The repository for ICASSP2024 Adaptive Super Resolution For One-Shot Talking-Head Generation (AdaSR TalkingHead)
The one-shot talking-head generation learns to synthesize a talking-head video with one source portrait image under the driving of same or different identity video. Usually these methods require plane-based pixel transformations via Jacobin matrices or facial image warps for novel poses generation. The constraints of using a single image source and pixel displacements often compromise the clarity of the synthesized images. Some methods try to improve the quality of synthesized videos by introducing additional super-resolution modules, but this will undoubtedly increase computational consumption and destroy the original data distribution. In this work, we propose an adaptive high-quality talking-head video generation method, which synthesizes high-resolution video without additional pre-trained modules. Specifically, inspired by existing super-resolution methods, we down-sample the one-shot source image, and then adaptively reconstruct high-frequency details via an encoder-decoder module, resulting in enhanced video clarity. Our method consistently improves the quality of generated videos through a straightforward yet effective strategy, substantiated by quantitative and qualitative evaluations. The code and demo video are available on: https://github.com/Songluchuan/AdaSR-TalkingHead/
- [03/2024] Inference code and pretrained model are released.
- [03/2024] Arxiv Link: https://arxiv.org/abs/2403.15944.
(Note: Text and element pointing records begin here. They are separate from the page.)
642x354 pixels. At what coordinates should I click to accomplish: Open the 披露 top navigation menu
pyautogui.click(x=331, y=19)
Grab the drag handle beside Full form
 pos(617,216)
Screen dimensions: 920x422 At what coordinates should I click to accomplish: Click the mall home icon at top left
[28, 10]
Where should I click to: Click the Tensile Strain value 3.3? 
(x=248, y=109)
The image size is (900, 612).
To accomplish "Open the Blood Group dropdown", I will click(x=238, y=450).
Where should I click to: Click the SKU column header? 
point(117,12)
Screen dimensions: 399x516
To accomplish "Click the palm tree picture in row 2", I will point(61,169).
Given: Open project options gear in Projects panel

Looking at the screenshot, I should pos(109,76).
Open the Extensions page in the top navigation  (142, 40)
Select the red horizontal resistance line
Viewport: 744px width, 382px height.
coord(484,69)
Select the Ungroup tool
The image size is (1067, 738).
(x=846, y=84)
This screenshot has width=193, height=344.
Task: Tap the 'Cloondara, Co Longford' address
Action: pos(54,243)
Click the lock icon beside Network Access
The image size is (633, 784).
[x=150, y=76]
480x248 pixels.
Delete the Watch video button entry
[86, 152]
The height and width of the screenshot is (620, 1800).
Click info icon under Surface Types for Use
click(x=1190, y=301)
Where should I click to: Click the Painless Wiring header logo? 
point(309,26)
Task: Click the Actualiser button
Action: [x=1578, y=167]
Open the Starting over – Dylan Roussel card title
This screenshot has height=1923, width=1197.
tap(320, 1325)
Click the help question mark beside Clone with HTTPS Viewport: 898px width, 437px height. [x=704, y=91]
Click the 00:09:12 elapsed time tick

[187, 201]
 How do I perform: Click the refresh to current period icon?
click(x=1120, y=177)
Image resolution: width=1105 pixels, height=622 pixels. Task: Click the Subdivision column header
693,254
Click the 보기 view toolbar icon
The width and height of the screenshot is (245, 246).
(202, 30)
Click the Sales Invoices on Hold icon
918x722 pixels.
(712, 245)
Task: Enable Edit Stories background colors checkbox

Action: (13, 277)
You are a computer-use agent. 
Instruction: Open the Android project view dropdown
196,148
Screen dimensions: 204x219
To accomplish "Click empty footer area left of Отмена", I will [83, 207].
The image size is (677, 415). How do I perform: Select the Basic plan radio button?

- [COMING] Super-resolution model (based on StyleGANEX and ESRGAN).
- [COMING] Train code and processed datasets.
Clone this repo:
git clone [email protected]:Songluchuan/AdaSR-TalkingHead.git
cd AdaSR-TalkingHead
Dependencies:
We have tested on:
- CUDA 11.3-11.6
- PyTorch 1.10.1
- Matplotlib 3.4.3; Matplotlib 3.4.2; opencv-python 4.7.0; scikit-learn 1.0; tqdm 4.62.3
-
Download the pretrained model on google drive: https://drive.google.com/file/d/1g58uuAyZFdny9_twvbv0AHxB9-03koko/view?usp=sharing (it is trained on the HDTF dataset), and put it under checkpoints/
-
The demo video and reference image are under
DEMO/
-
The inference code is in the
run_demo.sh
, please run it with
bash run_demo.sh
- You can set different demo image and driven video in the
run_demo.sh
--source_image DEMO/demo_img_3.jpg
and
--driving_video DEMO/demo_video_1.mp4
@inproceedings{song2024adaptive,
title={Adaptive Super Resolution for One-Shot Talking Head Generation},
author={Song, Luchuan and Liu, Pinxin and Yin, Guojun and Xu, Chenliang},
year={2024},
organization={IEEE International Conference on Acoustics, Speech, and Signal Processing}
}
The code is mainly developed based on styleGANEX, ESRGAN and unofficial face2vid. Thanks to the authors contribution.